Über das Album äußert sich Traxel wie folgt: „Der Prozess des Komponierens dieser Musik, während wir uns mit dem Verlust eines geliebten Menschen auseinandersetzten, führte zunächst zu einer Schreibblockade. Die Noten wollten einfach nicht aus meinem Stift fließen, bis ich eine mysteriös aussehende Figur in der rechten oberen Ecke meines Klaviers bemerkte. Es war ein Daruma, eine augenlose Figur, die in der japanischen Tradition Glück und Wohlstand bringt. Dem Mythos zufolge muss das erste Auge auf die Figur gezeichnet werden, wenn man einen Wunsch äußert. Das zweite Auge kann erst hinzugefügt werden, wenn der Wunsch in Erfüllung geht. Mein daruma soll einäugig bleiben, da mein Wunsch, der eng mit meinem inzwischen verstorbenen Vater verbunden und verwoben ist, nicht in Erfüllung gehen soll. Das Gefühl der Unerfülltheit und Unvollkommenheit des Lebens zieht sich wie ein roter Faden durch dieses Album, bis hin zum Titel.“
Auffallend ist bei allen Stücken, dass der Saxofonist Otis Sandsjö ein Gespür für die feinen Linien an den Tag legt, die man mit einem Saxofon auch erzeugen kann. Sein Spiel ist dynamisch, vorwärtstreibend, in aufsteigenden und herabfallenden Linien gebunden und über den Trommelrausch gelegt, den der Drummer zelebriert. Repetitives ist beim Hören auch wahrzunehmen, unter anderem bei „The Call“. Bisweilen meint man der Rufer rufe vergeblich, denn niemand scheint die Botschaft aufzunehmen. So muss sie stets aufs Neue in die Welt „hinausposaunt“ werden, im wahrsten Sinne des Wortes. Durchaus Beschwingtes, das sich mit ungebundenen Formen kreuzt, vernehmen wir als Hörer außerdem, vor allem, wenn man dem Stück „Die Wahrscheinlichkeit“ folgt. Gelegentlich hat man den Eindruck, man folge einem „Hörspiel“ zu einem Stummfilm, der einen Sturm auf hoher See und einen Schiffbruch eingefangen hat. Weniger „feurig“ und aufgewühlt als „Die Wahrscheinlichkeit“ kommt „Empty Seat“ daher.
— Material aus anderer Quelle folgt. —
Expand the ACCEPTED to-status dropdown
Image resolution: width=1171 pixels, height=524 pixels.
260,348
Da schwirren die Bleche, tönt der Bass behäbig, wird der Holzbläser auch zu einer Art Windmaschine und zeigt sich eher behutsam-tastend in den Klanglinien. Helles Beckenschwirren und Glöckchenschellen und ein sonores, teilweise widerhallendes Saxofon erleben wir bei „Origami“. Der Gebläseklang entwickelt sich nach und nach langwellig und ab und an mit spitzen Amplituden. Hört man da nicht auch eine Annäherung an den Gesang von Singschwänen? Mit dem namensgebenden Titel für das Album endet die musikalische Exkursion des Trios.
Info
Tracks:
1. First Timer
2. The Call
3. Die Wahrscheinlichkeit
4. Empty Seat
5. Origami
6. Nasty People
7. Transience
8. One-Eyed Daruma
Line-up:
Otis Sandsjö: tenor saxophone
Lukas Traxel: double bass
Moritz Baumgärtner: drums
Antti Lötjönen – Circus Citadel
Der aus Kuopio gebürtige Bassist Antti Lötjönen legt mit dem Album „Circus Citadel“ seine jüngste Veröffentlichung vor. In der Begleitung des Bassisten hören wir einen starken „Bläsersatz“ mit den Saxofonisten Mikko Innanen und Jussi Kannaste sowie dem Trompeter Verneri Pohjola.
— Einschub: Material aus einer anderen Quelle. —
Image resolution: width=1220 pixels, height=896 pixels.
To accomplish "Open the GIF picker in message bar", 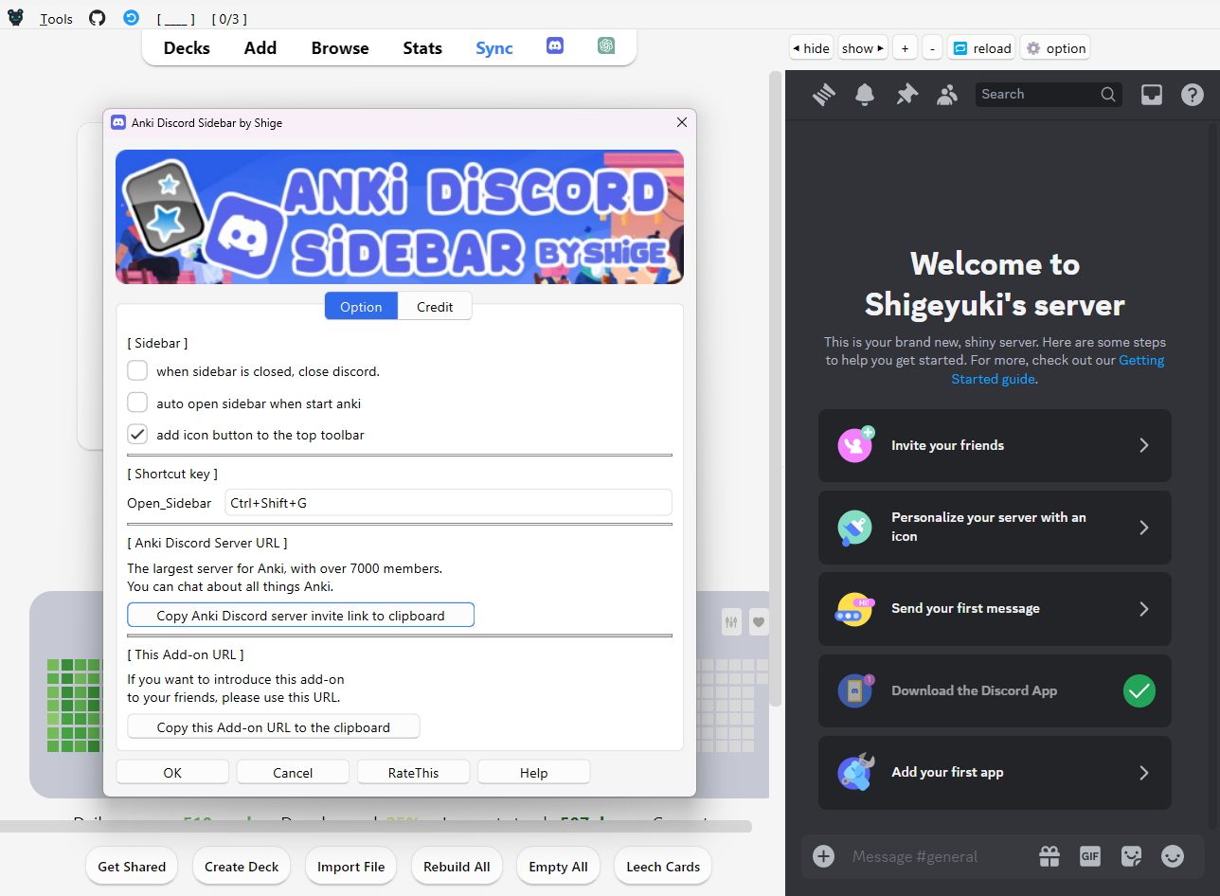I will (x=1090, y=856).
Der Bassist äußert sich wie folgt zu seinem Album: “These compositions vary in terms of form and density, with each player having enough room to re-invent and expand on the music within the pieces. I wrote this music over a relatively brief time span. This, I think, is something you can also hear on the album, as the temporal closeness of the ideas brings with it a certain kind of unity. The world we live in sometimes feels like an absurd circus, from which you need to get away from to get new ideas and energy. Everyone needs their citadel, whatever it may be. This pairing of the two words Circus/Citadel is inspired by a poem by the Romanian-born German-language poet Paul Celan (1920–1970).”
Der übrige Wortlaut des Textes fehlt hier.